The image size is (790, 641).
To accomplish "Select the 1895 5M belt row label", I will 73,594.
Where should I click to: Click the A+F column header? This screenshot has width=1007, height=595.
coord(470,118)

---

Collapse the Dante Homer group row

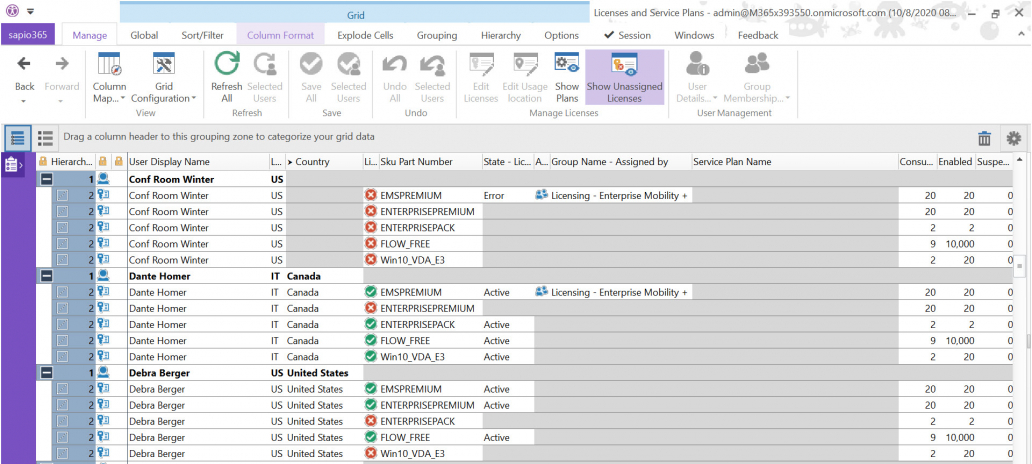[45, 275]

> [WHAT NEEDS TO BE DONE] Recast the rows above, from the line containing "The image size is (790, 641)." through the line containing "coord(470,118)", as a Markdown table with the columns No. and Line, numbering each line and omitting blank lines.

> [THE RESPONSE]
| No. | Line |
|---|---|
| 1 | The image size is (790, 641). |
| 2 | To accomplish "Select the 1895 5M belt row label", I will 73,594. |
| 3 | Where should I click to: Click the A+F column header? This screenshot has width=1007, height=595. |
| 4 | coord(470,118) |